Adverse reaction, associated with the use of the device include transitory local irritation at the wound site, transitory inflammatory foreign body response, erythema and induration during the absorption process of subcuticular sutures. Like all foreign bodies, Petcryl®suture may enhance an existing infection.
Petcryl®suture, being absorbable, should not be used where extended approximation of tissues under stress is required. If there is any localized inflammation, itching or any sort of allergy of a particular patient then the usage of this product should be stopped and medical advice should be taken immediately. The use of this suture is contraindicated in patients with known sensitivities or allergies to polyglycolic acid, calcium stearate and polycaprolactone.
- Surgeons should be familiar with surgical procedures and techniques involving absorbable sutures before employing Petcryl®suture for wound closure, as the risk of wound dehiscence may vary with the site of application and the suture material used.
- In surgery of the urinary or biliary tract, care should be taken to avoid prolonged contact of this or any other suture with salt solution, to prevent calculus formation.
- This suture many be inappropriate in patients suffering from conditions which may delay wound healing e.g., patient that are elder, malnourished or depilated. As this is an absorbable suture, the use of supplemental non-absorbable suture should be considered by the surgeon in the close of the abdomen, chest, joints or other sites subjects to expansion or requiring additional support.

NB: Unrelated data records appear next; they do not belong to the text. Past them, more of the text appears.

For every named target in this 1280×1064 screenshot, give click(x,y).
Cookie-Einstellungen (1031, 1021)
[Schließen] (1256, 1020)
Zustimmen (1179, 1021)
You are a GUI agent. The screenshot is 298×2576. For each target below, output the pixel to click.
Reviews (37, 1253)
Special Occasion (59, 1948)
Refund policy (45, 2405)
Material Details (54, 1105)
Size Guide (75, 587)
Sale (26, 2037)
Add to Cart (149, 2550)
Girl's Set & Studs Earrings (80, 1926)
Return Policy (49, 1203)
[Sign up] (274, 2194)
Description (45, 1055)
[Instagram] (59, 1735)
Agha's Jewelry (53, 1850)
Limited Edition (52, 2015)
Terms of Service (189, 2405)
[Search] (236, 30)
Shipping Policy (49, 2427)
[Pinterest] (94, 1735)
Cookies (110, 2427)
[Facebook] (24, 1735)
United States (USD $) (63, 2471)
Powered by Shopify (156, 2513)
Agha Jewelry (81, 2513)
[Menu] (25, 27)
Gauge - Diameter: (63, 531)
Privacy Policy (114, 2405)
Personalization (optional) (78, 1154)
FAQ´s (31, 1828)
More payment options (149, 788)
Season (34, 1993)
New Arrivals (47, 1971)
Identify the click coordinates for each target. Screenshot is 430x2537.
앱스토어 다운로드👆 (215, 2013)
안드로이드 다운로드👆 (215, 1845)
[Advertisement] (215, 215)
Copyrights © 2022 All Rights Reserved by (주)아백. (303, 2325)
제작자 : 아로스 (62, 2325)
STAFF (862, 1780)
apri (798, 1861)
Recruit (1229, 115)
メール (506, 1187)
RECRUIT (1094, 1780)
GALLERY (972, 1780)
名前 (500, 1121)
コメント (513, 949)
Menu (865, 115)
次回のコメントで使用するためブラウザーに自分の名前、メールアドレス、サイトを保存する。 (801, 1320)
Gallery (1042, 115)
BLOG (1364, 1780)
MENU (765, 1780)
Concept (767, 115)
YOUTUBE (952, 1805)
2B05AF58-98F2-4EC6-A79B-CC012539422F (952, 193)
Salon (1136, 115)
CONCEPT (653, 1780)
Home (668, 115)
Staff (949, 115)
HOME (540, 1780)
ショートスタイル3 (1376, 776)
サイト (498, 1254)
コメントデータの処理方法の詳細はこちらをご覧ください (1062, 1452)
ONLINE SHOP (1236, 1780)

- For single use only. Do not reuse, reprocess or re-sterilize. Reuse, reprocessing or re‐sterilization may compromise the structural integrity of the device and/ or lead to device failure which, in turn, may result in patient injury or illness.
- Reuse, reprocessing or re‐sterilization may also create a risk of contamination of the device and/or cause patient infection or cross‐infection, including, but not limited to, the transmission of infectious disease(s) from one patient to another.
- Contamination of the device may lead to injury, illness of the patient.
- Acceptable surgical practice should be followed for the management of contaminated or infected wounds.
- Skin sutures which must remain in place longer than 7 days may cause localized irritation and should be snipped off or removed as indicated.
- Under some circumstances, notably orthopaedic procedures, immobilization of joints by external support may be employed at the discretion of the surgeon.
- Consideration should be taken in the use of absorbable sutures in tissues with poor blood supply as suture extrusion and delayed absorption may occur.
- Subcuticular sutures should be placed as deeply as possible to minimize the erythema and induration, normally associated with the absorption process.
- When handling this or any other suture, care should be taken to avoid damage from handling. Avoid crushing or crimping damage due to application of surgical instruments such as forceps or needle holders.
- Care should be taken to avoid damage while handling surgical needles. Grasp the needle in an area, one third (1/3) to one half (1/2) of the distance from the attachment end to the point.
- Grasping in the point area could impair the penetration performance and cause fracture of the needle.
- Grasping at the butt or attachment end could cause bending or breakage.
- Reshaping the needles may cause them to loose strength and make less resistant to bending and breaking.
- Users should exercise caution when handling surgical needles to avoid inadvertent needle stick injury. Discard the needles after use.
Petcryl®sutures are sterilized by ethylene oxide. Do not re – sterilize! Do not use if package is opened or damaged! Discard opened unused sutures.
Recommended storage condition 10oC-35°C, away from moisture and direct heat. Do not use after expiry date.
Discard used sutures and needles contaminated with blood in the container meant infectious waste. Unused expired pouches should be incinerated.